- _PAGE EXTRACT_:
== Segment start ==

July 24-30 was National Pain Week, so rather than suffering through it, we thought we would discuss an aspect of pain that is prevalent in our day-to-day life: pain-relieving medications.
Pain is a primary reason for a lot, if not most, visits to Physiotherapists. Patients often ask about pain relief medication. Is it just going to numb the pain or merely cover it up? Could I hurt it more because I’m not aware of it? Isn’t it bad to rely on pain drugs?
First of all, pain is an output of the brain to let you know your body is in danger. It is an extremely important function of the body to protect it from damage. It takes a lot of information, including sensation from the injured area , as well as our thoughts, emotions and past experiences, to create pain. And it is, at times, extremely unpleasant.
Pain also works as an input to other body systems to enable this protection of the body. One of the most obvious systems, one Physios deal with, is that of the muscles. In response to pain, muscles do a lot of funny things, one being spasm, which changes (limits) how we move, and further importantly, causes more pain. The other is the dramatic weakening and inhibition of the stability and control muscles.

== Segment end ==

- _WHAT THIS EXERCISE ASKS_:
1 - Repeat the stretch of the passage on pain from "Pain is a primary" through "on pain drugs?".
2 - Answer these questions from the passage on pain:
(a) On which dates did National Pain Week fall?
(b) Of what is pain said to be an output?
(c) Besides spasm, what response of the muscles to pain is named?
3 - List every kind of information that, according to the passage on pain, is used to create pain.
The saved entries after this point are separate material, independent of the passage on pain.

- _Saved entries_:
== Segment start ==

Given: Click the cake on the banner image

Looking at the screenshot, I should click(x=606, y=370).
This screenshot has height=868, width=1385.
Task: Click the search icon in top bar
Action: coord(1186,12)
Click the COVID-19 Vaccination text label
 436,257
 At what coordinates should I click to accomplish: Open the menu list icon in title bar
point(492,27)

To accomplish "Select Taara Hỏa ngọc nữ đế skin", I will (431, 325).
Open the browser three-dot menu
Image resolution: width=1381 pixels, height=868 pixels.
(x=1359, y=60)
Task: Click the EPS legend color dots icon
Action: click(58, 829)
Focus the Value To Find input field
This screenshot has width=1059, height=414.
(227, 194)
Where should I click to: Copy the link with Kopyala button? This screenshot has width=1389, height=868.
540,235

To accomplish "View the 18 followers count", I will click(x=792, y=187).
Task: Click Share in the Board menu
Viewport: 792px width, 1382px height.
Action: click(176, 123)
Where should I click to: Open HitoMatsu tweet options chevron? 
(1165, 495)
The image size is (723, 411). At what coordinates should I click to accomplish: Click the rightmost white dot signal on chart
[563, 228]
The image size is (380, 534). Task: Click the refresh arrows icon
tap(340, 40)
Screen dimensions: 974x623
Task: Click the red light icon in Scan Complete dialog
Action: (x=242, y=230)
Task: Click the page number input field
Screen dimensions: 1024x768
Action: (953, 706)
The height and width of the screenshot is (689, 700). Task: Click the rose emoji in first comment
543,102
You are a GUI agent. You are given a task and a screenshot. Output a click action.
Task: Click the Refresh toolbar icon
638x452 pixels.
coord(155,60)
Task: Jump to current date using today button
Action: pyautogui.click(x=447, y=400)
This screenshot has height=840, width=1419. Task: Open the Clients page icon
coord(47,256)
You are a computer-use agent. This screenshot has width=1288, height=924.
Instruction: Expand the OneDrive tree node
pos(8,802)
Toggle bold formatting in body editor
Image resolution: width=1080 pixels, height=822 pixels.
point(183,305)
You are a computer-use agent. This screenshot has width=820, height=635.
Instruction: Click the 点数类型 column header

== Segment end ==

- _EXERCISE RESULTS_:
1 -
Pain is a primary reason for a lot, if not most, visits to Physiotherapists. Patients often ask about pain relief medication. Is it just going to numb the pain or merely cover it up? Could I hurt it more because I’m not aware of it? Isn’t it bad to rely on pain drugs?

2 -
(a) July 24-30
(b) The brain
(c) The dramatic weakening and inhibition of the stability and control muscles

3 -
Sensation from the injured area
Thoughts
Emotions
Past experiences